Germany branded Hezbollah a “Shiite terrorist organisation” on Thursday, with dozens of police and special forces storming mosques and associations across the country linked to the Lebanese militant group.
In a statement issued overnight, Iran's foreign ministry said the ban ignores “realities in West Asia”.
The Islamic republic said the move was based solely on the goals of the “propaganda machine of the Zionists and America's confused regime”.
It “strongly” condemned the decision it said showed “complete disrespect to the government and nation of Lebanon, as Hezbollah is a formal and legitimate part of the country's government and parliament”.
Iran said Hezbollah had a “key role in fighting Daesh's terrorism in the region,” using the Arabic acronym for the Islamic State group.
“The German government must face the negative consequences of its decision in the fight against real terrorist groups in the region,” it added.
Hezbollah was established in 1982 during the Lebanese civil war and fought a 2006 war with Israel.
Iran is a major supporter of the Lebanese Shiite group and its “resistance” against the Islamic republic's arch foe Israel.
Israeli Foreign Minister Israel Katz hailed Germany's decision to ban Hezbollah as a “very important decision”.

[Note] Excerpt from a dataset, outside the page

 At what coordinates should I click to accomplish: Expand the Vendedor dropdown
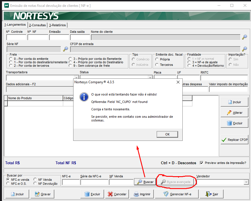coord(246,182)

“I call on other European countries as well as the European Union to do the same,” Katz said in a statement.
The United States and Israel have long designated Hezbollah as a terrorist group and urged allies to follow suit.
Like the European Union, Germany had until now outlawed only Hezbollah's military wing while tolerating its political wing.
Britain outlawed Hezbollah's political wing last year, making membership of the Shiite movement or inviting support for it a crime.